## [STATED EXERCISE A]
Reproduce the passage of the Sony Vaio R505 forum thread from "so, i am getting" to "release next week...".
## [STATED EXERCISE B]
Answer these questions from the Sony Vaio R505 forum thread:
(i) Which kernel version does the Gentoo CD contain?
(ii) Which graphics controller chipset does the R505EL have?
(iii) What size of memory stick is said to hold the 40MB generic CD?

— begin SELECTED EXTRACT —

I can't really do anything from this point, as the /lib directory does not exist (therefore no kernel modules). netboot from GRUB does not really help me, as I would need an existing Linux installation to create the GRUB disk, something that I don't possess. Plate, I'll be looking forward to that guide!

serial.

PS. - Several people have stated that with kernel 2.4.20, the DVD/CDRW drive "just works". Isn't this the same kernel that Gentoo uses? If not, would it be possible to boot from this kernel?

----------

## plate

No, the CD contains a 2.4.19 kernel. As I said, I don't know of any boot medium that recognises the drive long enough to be useful. Try the floppy method with Slackware and forget about the drive until you have compiled your own 2.4.20 kernel to boot from. My guide will be ready Real Soon Now (TM).   :Razz: 

By the way, which R505 do you have? They came with different chipsets, you know. Quite possible that this page is more appropriate for you.

----------

## kyefun

i have r505el, comes with slimdock

Device manager says it's a 

Texas intruments OHCI compiliant IEEE1394 controller

so, i am getting it uses ohci.o

i wonder of gentoo devs would release the 1.4 final w/ firewire in initrd

----------

## plate

My bookmark list is getting more impressive every day: Linux on the Sony Vaio R505EL Laptop  :Cool:  X will be tricky on that one, it has the dreadful i830 graphics controller chipset, good luck with that.

Just don't expect the Gentoo LiveCD to change to a 2.4.20 kernel until the final release next week...

----------

## serial.

But what about the memory stick idea? A 64MB stick would hold the 40MB generic CD very nicely... I experimented a little and it didn't seem to immediately work... should I keep working on this angle or just wait for the next version? Will (should) the next release work out-of-the-box? Should return the memory stick I just bought today?  :Wink: 

serial.

— end SELECTED EXTRACT —
— begin DATA ROWS —

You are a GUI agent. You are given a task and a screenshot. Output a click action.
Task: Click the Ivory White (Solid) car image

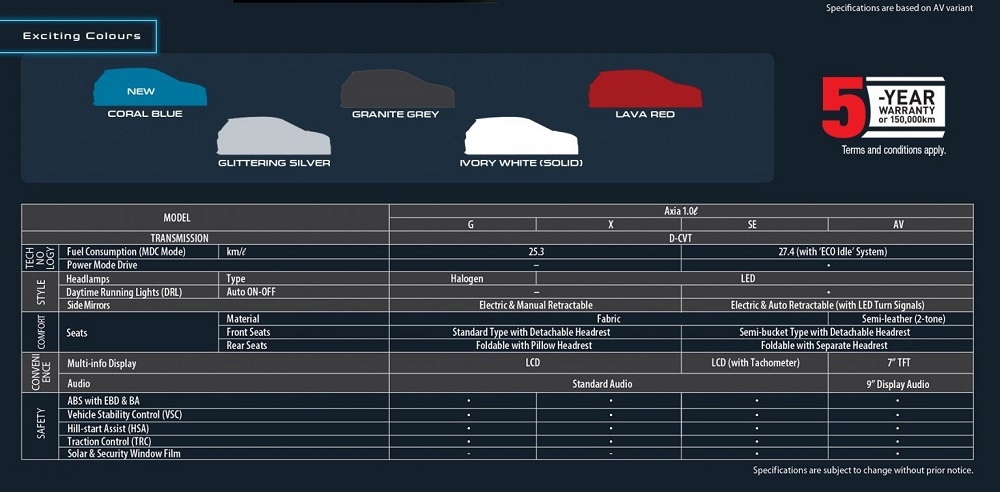pyautogui.click(x=521, y=136)
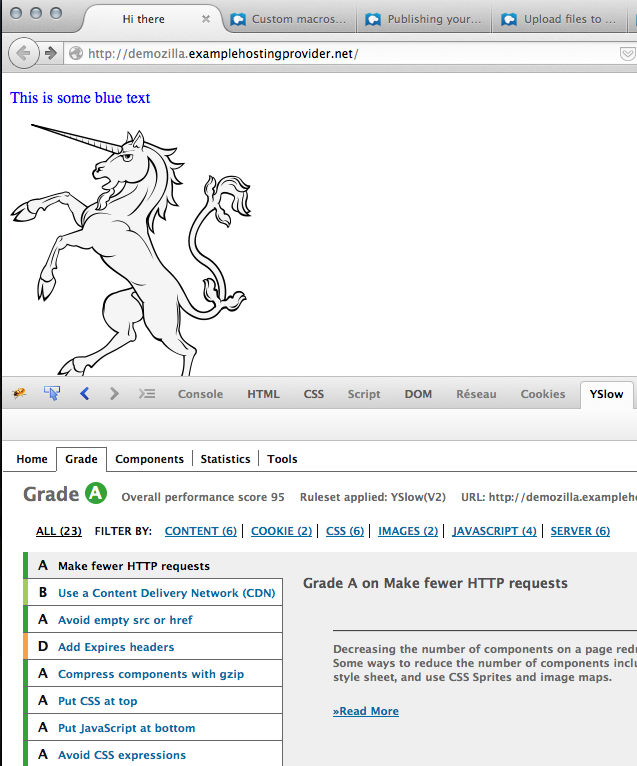Close the 'Hi there' browser tab
Viewport: 637px width, 766px height.
206,19
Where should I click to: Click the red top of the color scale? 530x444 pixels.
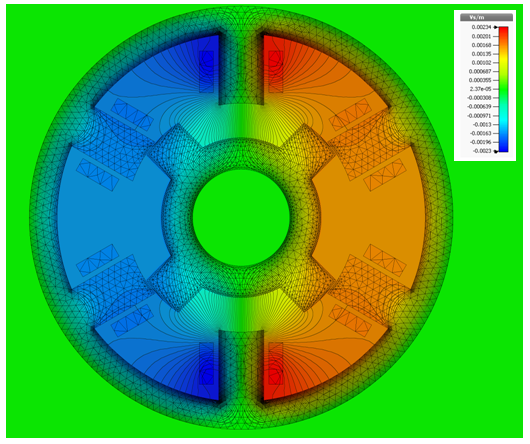click(503, 30)
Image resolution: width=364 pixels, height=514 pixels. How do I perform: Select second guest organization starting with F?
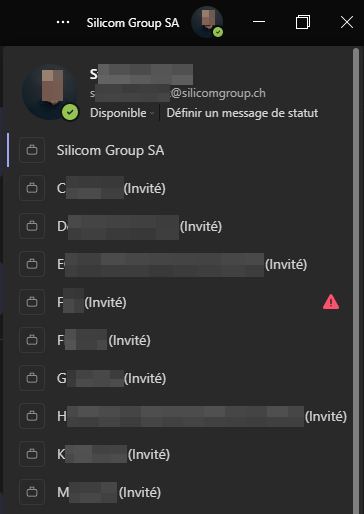pyautogui.click(x=179, y=340)
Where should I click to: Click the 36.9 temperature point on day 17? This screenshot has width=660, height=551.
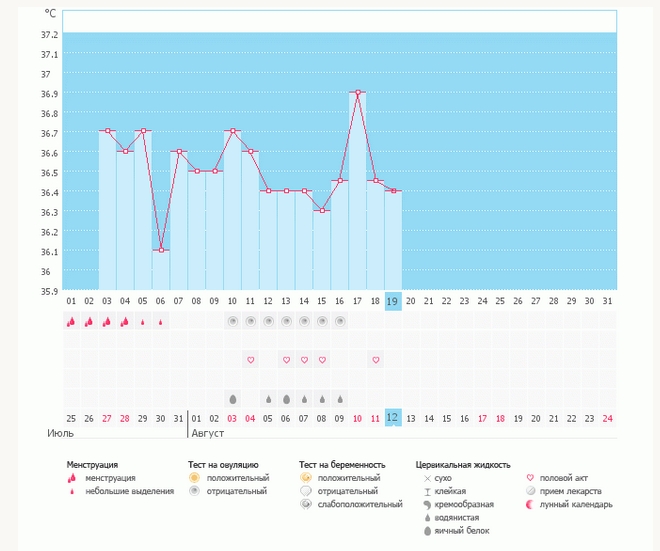pos(358,92)
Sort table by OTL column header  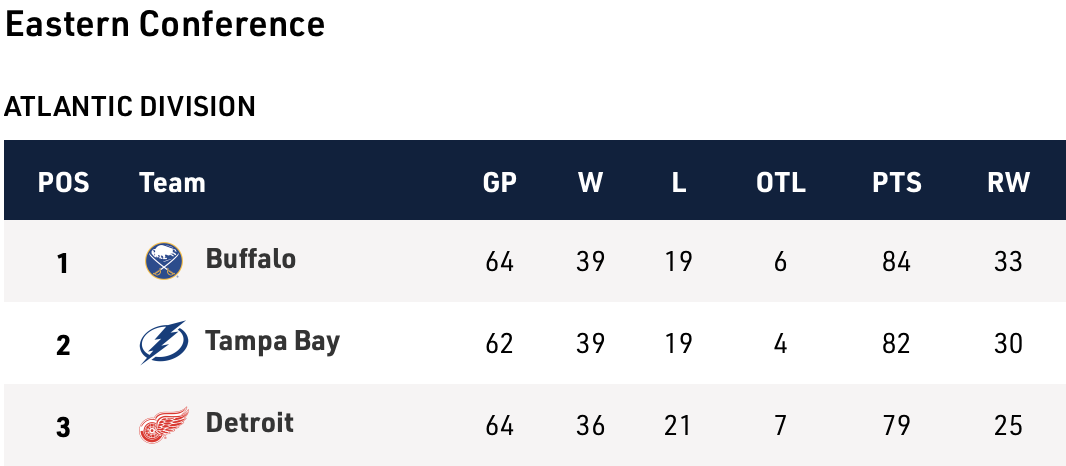pyautogui.click(x=781, y=183)

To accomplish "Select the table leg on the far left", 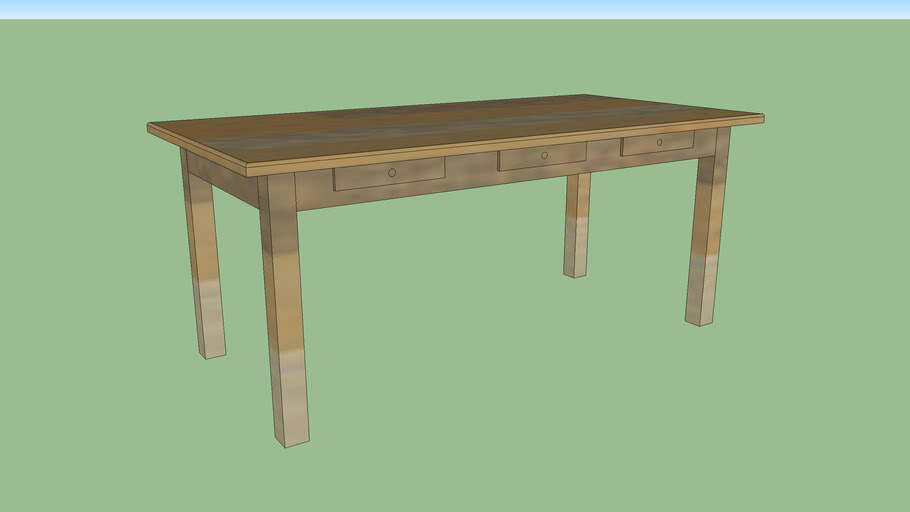I will 203,260.
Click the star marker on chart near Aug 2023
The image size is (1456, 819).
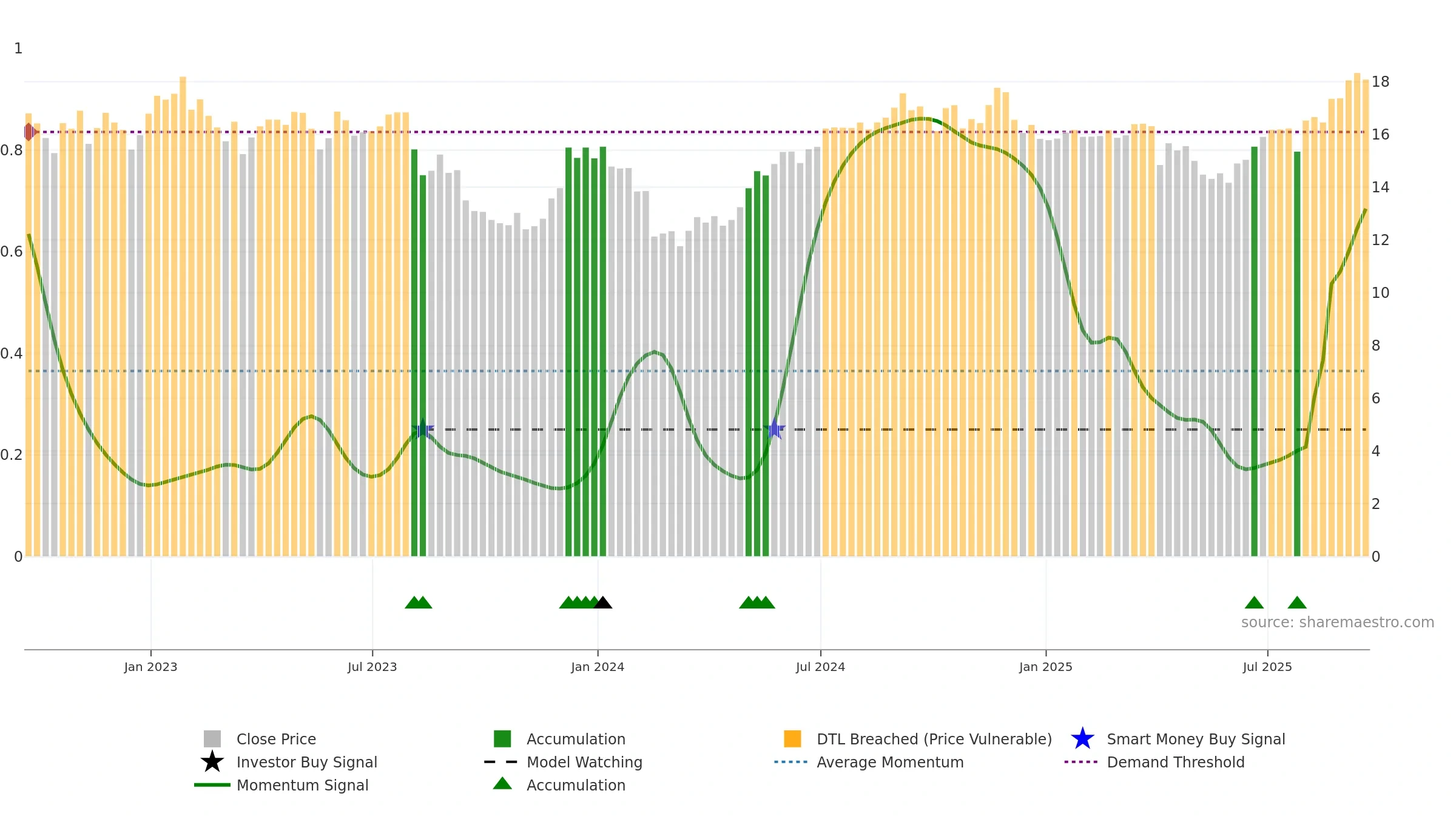pos(423,429)
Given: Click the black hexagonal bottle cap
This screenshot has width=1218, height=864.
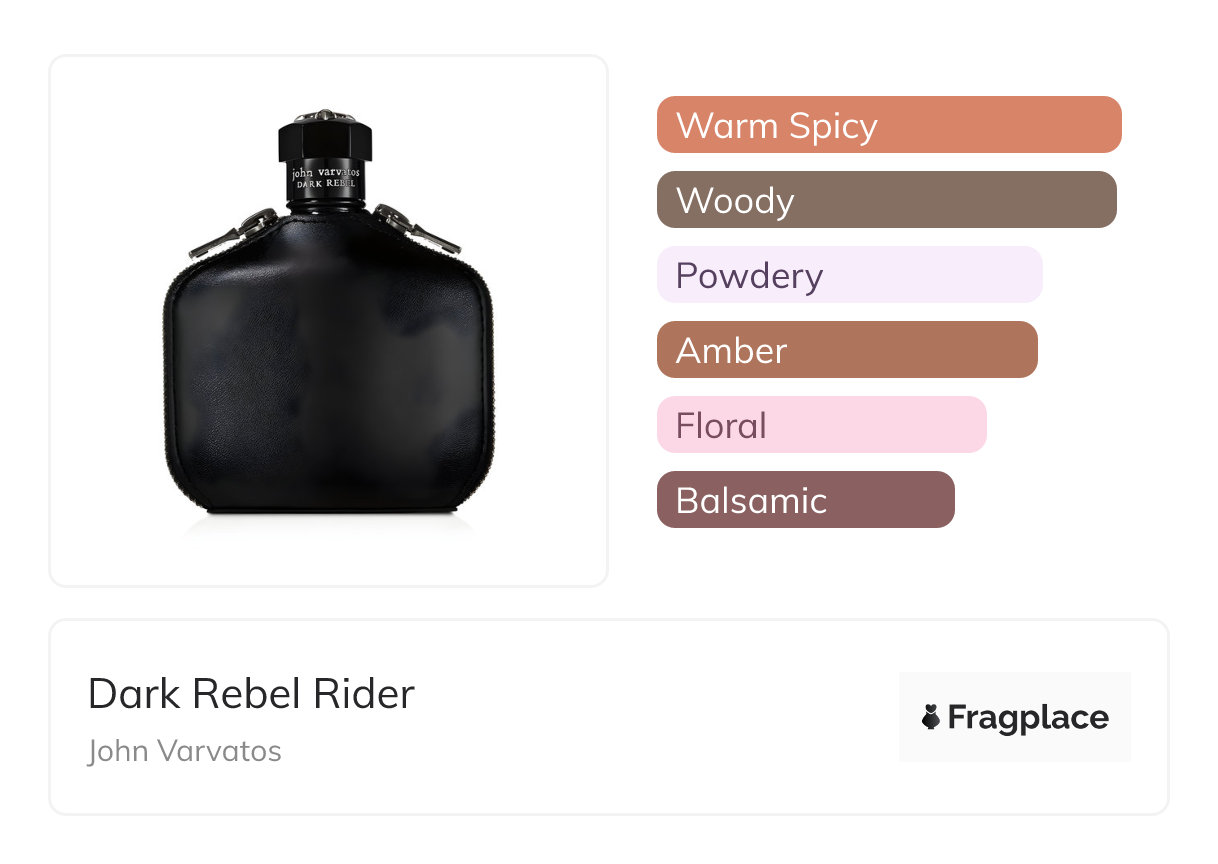Looking at the screenshot, I should (x=325, y=141).

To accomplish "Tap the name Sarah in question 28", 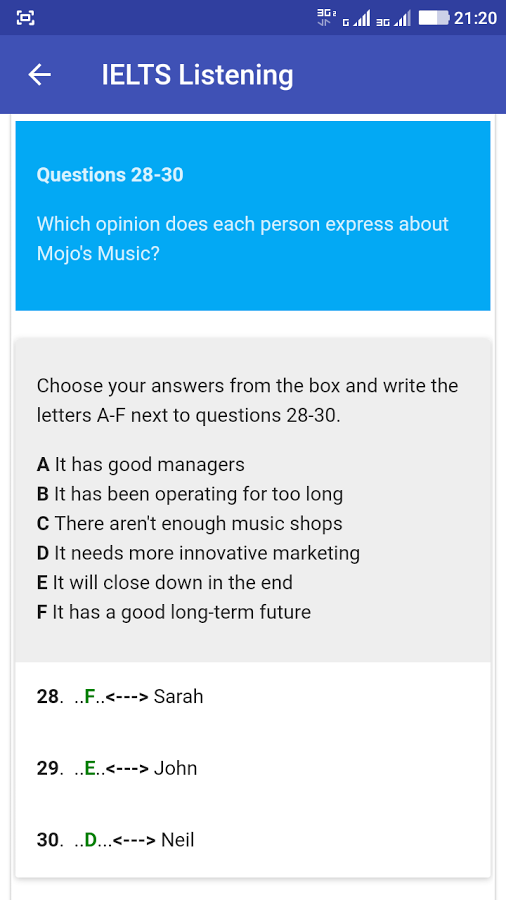I will pyautogui.click(x=178, y=697).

— end DATA ROWS —

## [TASK SOLUTION A]
so, i am getting it uses ohci.o

i wonder of gentoo devs would release the 1.4 final w/ firewire in initrd

----------

## plate

My bookmark list is getting more impressive every day: Linux on the Sony Vaio R505EL Laptop  :Cool:  X will be tricky on that one, it has the dreadful i830 graphics controller chipset, good luck with that.

Just don't expect the Gentoo LiveCD to change to a 2.4.20 kernel until the final release next week...

## [TASK SOLUTION B]
(i) 2.4.19
(ii) The i830 chipset
(iii) 64MB